## [Task requirements]
Since pictures are not part of the copy, please output only the lines from the one with "275x217 pixels." through the end of the data below, exactly as written.

## [Input]
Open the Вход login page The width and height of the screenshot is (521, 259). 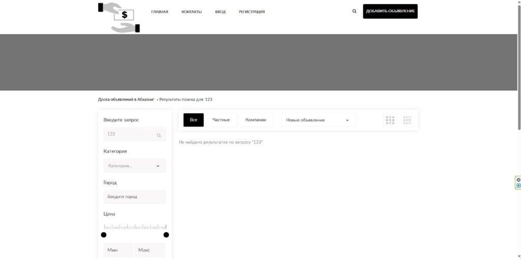[x=220, y=12]
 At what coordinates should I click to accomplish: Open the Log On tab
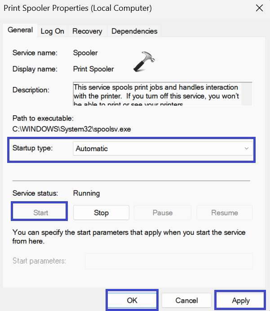[x=52, y=31]
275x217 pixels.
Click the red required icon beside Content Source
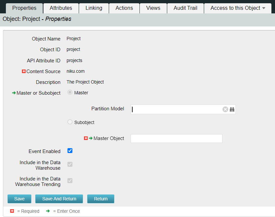click(24, 71)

## [Exercise response]
275x217 pixels.
Click the red required icon beside Content Source
click(24, 71)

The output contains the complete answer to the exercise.